> OBJETIVOS
1 > Según el texto citado, ¿cuántas vidas fueron segadas?
2 > Copia de nuevo el pasaje del texto citado que arranca en las palabras "En las viejas" y llega hasta "siempre, el dinero.", inclusive, sustituyendo "la gloria" por "la fama".

───── TEXTO CITADO

Las 13 vidas segadas allí —deben pensar algunos— valen lo que valen, quizás, solo quizás, porque son (eran) emigrantes, gentes de fácil sustitución, ¡como si todas las vidas no valiesen igual! La maraña administrativa, empresarial, el complejo rastro de la muerte, hará que cuando el juicio termine las responsabilidades (empresariales, administrativas, policiales…) se diluyan y “aconsejen” pasar página. Solo hay que esperar a que suceda, pues sucedió otras veces.

Discoteca (Fuente: Pixabay).

En las viejas leyes del fútbol, había un viejo código de honor no escrito entre los propios jugadores: lo que pasa en el terreno de juego, se queda en el terreno de juego. Dentro del césped todos suponíamos –bueno, lo sabíamos, pero no podíamos confirmarlo- que los insultos entre compañeros volaban a ras de césped, que había jugadores que saltaban al campo con agujas en los dedos, que la mención de la madre, los hijos, la raza era cosa común… Todo valía para conseguir la gloria, el triunfo. A veces, también pero no siempre, el dinero.

──────────
───── MATERIAL PROPORCIONADO

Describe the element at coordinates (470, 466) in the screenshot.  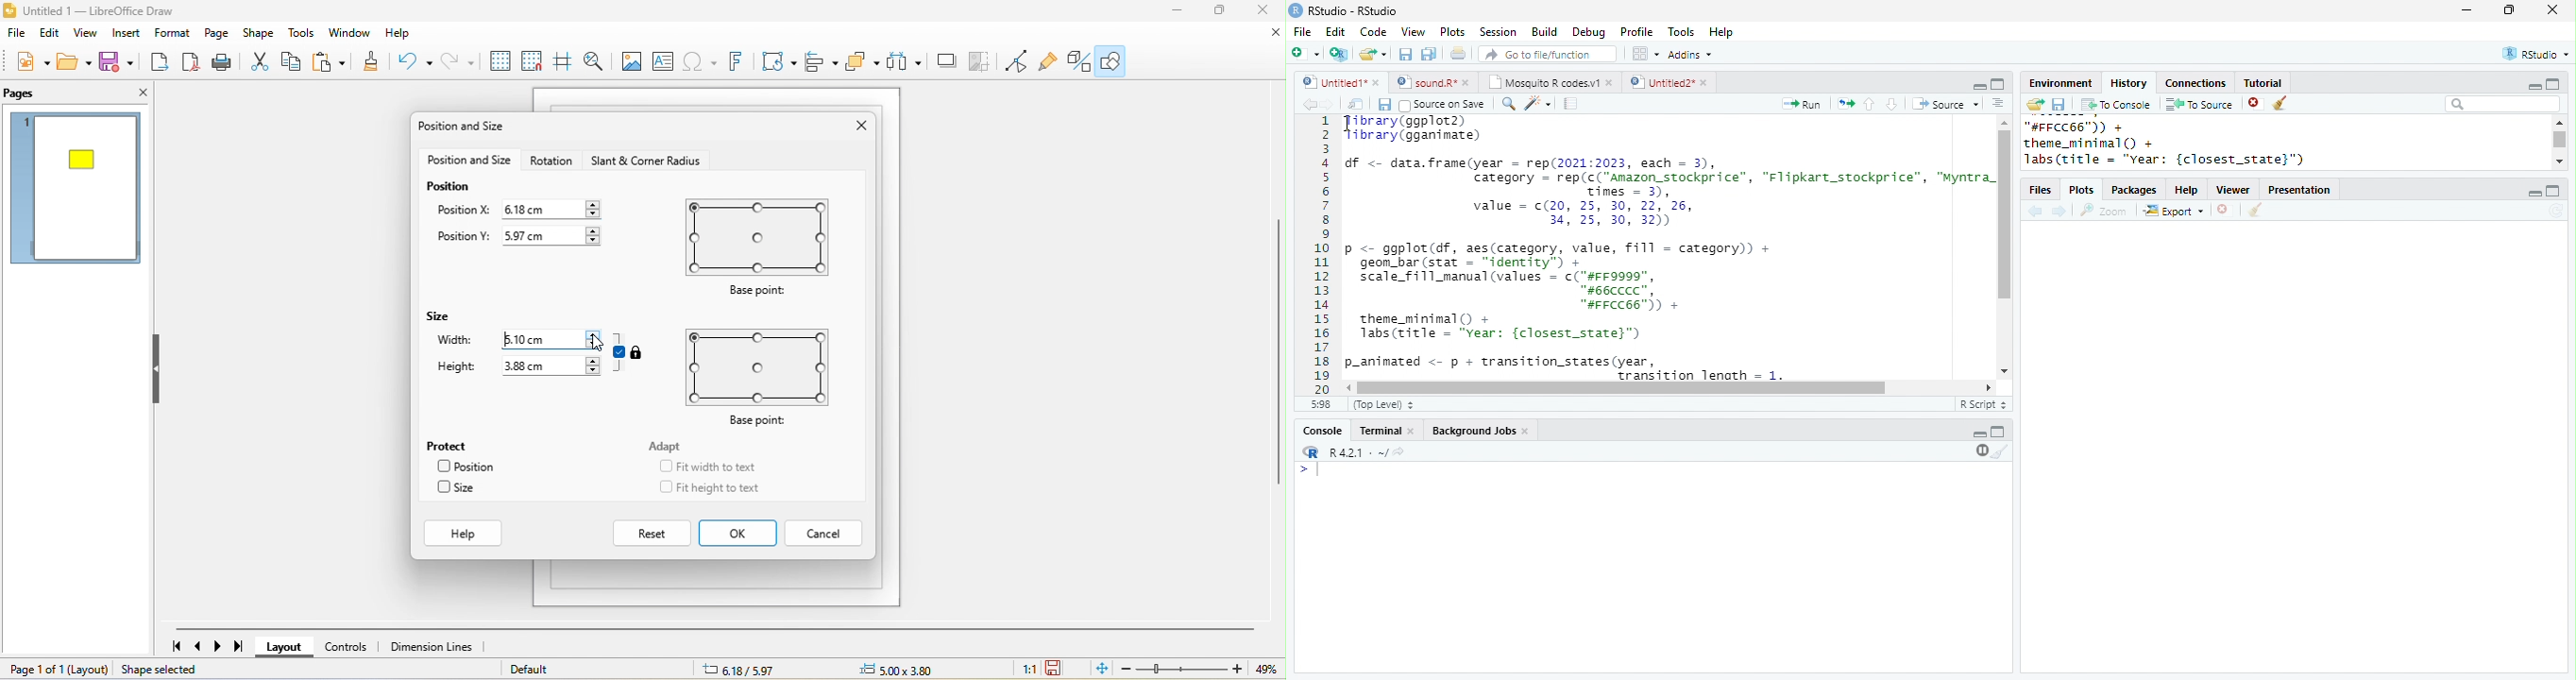
I see `position` at that location.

──────────

> SOLUCIONES
1 > 13 vidas.

2 >
En las viejas leyes del fútbol, había un viejo código de honor no escrito entre los propios jugadores: lo que pasa en el terreno de juego, se queda en el terreno de juego. Dentro del césped todos suponíamos –bueno, lo sabíamos, pero no podíamos confirmarlo- que los insultos entre compañeros volaban a ras de césped, que había jugadores que saltaban al campo con agujas en los dedos, que la mención de la madre, los hijos, la raza era cosa común… Todo valía para conseguir la fama, el triunfo. A veces, también pero no siempre, el dinero.